The interesting thing about Li is that, while its patterns may appear extremely complex, they're actually the result of emergent properties brought about through the interaction of large groups of cells, each cell following extremely simple rules of interaction with a small amount of neighbouring cells.

The rule governing the behaviour of each individual cell within the organism is really simple, but the product of all the individual cells interacting with each other is of an entirely different category. That product's beauty emerges out of the multiplicity itself.

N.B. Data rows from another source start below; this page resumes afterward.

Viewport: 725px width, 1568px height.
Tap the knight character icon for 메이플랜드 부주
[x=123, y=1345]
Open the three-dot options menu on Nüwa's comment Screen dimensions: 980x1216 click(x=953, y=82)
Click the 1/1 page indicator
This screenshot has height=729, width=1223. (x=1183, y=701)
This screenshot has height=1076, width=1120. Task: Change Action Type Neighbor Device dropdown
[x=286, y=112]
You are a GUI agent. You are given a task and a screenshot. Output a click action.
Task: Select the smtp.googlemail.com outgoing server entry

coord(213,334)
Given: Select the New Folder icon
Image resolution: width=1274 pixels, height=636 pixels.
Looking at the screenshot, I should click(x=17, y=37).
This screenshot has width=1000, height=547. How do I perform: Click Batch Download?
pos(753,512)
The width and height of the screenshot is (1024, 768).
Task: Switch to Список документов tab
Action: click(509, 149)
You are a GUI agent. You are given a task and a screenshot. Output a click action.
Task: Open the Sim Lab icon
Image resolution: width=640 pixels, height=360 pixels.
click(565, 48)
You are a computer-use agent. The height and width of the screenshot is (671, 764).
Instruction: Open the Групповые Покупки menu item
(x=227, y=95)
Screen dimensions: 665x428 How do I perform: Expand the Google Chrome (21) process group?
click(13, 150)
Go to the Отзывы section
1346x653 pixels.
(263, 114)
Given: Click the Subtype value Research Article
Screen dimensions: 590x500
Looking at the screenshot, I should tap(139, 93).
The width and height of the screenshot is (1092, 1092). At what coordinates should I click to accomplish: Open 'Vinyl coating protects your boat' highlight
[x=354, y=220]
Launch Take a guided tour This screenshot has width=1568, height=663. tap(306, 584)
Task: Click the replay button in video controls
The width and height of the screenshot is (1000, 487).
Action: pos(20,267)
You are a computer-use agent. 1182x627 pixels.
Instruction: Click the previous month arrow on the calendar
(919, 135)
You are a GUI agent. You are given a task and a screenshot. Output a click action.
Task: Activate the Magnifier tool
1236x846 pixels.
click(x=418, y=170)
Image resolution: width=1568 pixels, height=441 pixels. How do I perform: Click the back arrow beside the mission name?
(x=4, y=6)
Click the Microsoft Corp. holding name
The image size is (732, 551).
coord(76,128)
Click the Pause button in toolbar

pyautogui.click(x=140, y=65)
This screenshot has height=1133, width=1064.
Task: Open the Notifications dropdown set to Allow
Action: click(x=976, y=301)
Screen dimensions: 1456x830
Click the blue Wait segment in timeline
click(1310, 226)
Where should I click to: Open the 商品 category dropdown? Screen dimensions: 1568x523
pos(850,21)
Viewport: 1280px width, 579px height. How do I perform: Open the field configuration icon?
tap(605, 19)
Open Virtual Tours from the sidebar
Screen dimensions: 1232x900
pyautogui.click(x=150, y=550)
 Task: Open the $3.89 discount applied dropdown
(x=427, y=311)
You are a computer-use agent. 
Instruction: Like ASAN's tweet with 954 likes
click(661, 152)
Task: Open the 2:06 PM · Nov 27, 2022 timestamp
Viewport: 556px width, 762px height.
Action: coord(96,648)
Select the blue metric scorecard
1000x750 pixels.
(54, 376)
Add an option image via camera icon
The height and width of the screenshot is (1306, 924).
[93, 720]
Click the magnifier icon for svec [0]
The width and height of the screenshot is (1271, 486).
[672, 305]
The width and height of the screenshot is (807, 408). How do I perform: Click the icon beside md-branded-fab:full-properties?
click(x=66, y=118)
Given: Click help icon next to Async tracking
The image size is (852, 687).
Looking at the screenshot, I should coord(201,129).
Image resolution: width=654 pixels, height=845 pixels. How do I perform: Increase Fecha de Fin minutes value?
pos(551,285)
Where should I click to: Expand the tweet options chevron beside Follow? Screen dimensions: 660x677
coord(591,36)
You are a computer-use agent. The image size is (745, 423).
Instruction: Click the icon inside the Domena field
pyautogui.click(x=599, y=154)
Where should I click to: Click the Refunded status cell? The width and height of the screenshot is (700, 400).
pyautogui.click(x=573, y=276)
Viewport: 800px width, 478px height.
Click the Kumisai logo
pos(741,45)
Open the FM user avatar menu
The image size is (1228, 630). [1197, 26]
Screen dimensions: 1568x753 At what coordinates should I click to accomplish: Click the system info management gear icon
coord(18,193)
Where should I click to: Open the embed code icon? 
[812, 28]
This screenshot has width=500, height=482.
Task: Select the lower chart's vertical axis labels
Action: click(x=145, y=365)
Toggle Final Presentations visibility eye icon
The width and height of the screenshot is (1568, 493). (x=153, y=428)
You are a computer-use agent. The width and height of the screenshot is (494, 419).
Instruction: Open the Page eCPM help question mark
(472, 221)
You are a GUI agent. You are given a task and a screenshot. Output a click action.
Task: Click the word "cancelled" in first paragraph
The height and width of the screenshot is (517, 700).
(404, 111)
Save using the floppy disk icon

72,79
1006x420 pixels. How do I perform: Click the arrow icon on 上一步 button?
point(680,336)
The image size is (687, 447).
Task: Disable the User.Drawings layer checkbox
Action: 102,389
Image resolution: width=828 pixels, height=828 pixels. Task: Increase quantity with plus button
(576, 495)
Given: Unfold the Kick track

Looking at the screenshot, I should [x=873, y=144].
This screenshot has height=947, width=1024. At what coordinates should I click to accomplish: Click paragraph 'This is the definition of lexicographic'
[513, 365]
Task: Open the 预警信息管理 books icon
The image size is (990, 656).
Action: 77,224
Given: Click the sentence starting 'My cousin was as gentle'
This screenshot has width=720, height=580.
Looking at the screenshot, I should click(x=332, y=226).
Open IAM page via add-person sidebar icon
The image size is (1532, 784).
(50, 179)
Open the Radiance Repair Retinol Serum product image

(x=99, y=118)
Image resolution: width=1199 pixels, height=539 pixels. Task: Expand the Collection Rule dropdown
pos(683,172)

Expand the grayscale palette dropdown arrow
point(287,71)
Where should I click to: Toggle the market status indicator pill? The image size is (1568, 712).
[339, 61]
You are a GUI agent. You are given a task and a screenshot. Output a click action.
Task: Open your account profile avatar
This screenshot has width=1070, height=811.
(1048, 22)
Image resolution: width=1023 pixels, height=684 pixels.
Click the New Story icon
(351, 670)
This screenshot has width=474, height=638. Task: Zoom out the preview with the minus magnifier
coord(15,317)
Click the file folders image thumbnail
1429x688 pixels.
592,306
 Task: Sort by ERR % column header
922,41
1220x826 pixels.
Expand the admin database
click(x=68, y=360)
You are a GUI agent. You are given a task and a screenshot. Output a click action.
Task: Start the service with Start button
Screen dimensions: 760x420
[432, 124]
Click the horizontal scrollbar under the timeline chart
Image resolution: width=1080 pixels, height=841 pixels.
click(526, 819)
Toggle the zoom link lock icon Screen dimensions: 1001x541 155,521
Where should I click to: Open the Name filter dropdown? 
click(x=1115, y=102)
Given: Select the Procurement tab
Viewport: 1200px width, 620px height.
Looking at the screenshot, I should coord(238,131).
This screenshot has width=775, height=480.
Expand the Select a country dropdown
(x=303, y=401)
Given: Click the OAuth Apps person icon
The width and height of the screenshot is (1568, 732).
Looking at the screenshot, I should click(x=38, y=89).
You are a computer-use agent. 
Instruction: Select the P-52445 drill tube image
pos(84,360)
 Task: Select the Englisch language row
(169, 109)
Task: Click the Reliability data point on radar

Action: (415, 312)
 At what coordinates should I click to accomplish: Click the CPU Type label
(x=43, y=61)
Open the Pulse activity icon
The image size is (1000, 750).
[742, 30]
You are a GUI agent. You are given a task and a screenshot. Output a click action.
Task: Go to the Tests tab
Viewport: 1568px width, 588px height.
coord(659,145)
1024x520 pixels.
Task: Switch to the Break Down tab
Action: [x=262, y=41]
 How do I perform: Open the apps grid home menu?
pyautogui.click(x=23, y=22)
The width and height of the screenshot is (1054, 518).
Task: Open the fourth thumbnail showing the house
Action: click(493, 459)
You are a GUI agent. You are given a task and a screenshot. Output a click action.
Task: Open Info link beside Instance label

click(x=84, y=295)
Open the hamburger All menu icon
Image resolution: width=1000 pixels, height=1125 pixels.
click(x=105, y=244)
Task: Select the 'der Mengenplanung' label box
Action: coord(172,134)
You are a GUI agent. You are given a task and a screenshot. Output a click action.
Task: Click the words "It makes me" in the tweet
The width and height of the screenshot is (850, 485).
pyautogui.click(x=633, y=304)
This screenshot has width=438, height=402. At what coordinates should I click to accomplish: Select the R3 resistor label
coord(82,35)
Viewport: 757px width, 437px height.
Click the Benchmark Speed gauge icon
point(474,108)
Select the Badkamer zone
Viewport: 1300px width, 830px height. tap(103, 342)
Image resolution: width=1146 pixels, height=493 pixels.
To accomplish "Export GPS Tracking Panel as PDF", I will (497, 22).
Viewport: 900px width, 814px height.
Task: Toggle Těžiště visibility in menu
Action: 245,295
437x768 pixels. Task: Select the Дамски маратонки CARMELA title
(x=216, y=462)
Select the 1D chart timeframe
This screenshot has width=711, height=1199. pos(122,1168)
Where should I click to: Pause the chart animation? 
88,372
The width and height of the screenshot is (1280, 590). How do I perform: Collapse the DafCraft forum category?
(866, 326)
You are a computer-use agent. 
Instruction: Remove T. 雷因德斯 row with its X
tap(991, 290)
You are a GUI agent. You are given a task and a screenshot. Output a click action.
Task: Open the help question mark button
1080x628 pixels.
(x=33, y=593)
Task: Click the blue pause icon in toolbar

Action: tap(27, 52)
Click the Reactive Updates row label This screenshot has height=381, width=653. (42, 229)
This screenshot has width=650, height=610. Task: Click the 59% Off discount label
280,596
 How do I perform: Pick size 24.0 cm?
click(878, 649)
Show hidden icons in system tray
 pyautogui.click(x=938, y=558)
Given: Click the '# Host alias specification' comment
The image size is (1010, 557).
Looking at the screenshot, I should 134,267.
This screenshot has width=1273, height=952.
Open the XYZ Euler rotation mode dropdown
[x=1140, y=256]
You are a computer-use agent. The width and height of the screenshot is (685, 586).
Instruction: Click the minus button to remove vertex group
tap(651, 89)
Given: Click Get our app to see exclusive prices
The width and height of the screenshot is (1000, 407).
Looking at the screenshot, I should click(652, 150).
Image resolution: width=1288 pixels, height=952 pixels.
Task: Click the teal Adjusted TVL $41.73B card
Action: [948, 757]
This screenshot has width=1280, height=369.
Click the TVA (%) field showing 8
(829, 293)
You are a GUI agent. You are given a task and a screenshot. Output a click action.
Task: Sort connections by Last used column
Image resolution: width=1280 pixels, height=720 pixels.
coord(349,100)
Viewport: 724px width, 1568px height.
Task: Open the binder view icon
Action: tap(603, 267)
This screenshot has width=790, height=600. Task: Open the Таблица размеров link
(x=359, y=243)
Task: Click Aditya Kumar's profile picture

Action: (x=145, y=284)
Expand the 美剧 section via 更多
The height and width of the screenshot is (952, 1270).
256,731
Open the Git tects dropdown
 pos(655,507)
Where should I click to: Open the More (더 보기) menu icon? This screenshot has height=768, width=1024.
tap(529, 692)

Not one cell within the organism possesses any kind of power or intellligence to control the organism itself, and yet the outcome appears so surprisingly controlled and balanced that we feel it must hint at some kind of higher intelligence planning the whole thing. That feeling of higher intelligence is the foundation of leadership and government we have had in Europe for the past 2,000 years.

In European culture, there is a cell in the organism to whom we have given the power to control the organism itself, and this leader has traditionally been imbued with properties reserved for some kind of god-like being: the Greek word for church is "basilica", which is the house of the "basilis", the king. In the Christian religion, the image of Christ as a king is very common, and many kings have claimed their powers were given to them from a god above, from a perceived supra-intelligence.

But the higher intelligence is unnecessary, just as the idea of a leader is unnecessary. The real "leader" is simply the set of properties that exists within each of the individual cells, the higher intelligence is simply the product that emerges from the complexity. It is perhaps better defined as a meta-intelligence, rather than a supra-intelligence.

True insight into nationcrafting requires an understanding of this emergent intelligence - call it our Li - to work with the human grain and let the nation grow. Once we get good at that, once we understand it the way a piano player understands the performance so well that his hands remember without his mind having to remind them, then we too can start effortless government, a nation just 'doing without doing'.


2 comments:

  1. It's a lovely notion, and one which alludes to an ultimate aspiration, the expression of which could manifest in an Utopian self-governing society, no less. No need for 'leaders', our innate intelligence and communal guiding instincts make us operate as an intelligent and benign collective entity, ensuring prosperity, work, abundance and fulfillment for all. Catch is , we are still in the stone age, spiritually speaking. Greed, self interest and suspicion rule the day. But yes, this is the goal...but not quite yet...perhaps post 2012!

    ReplyDelete
  2. AY LAV IT!!!!!!!!!!!!!!!!!!!!!!!!!!!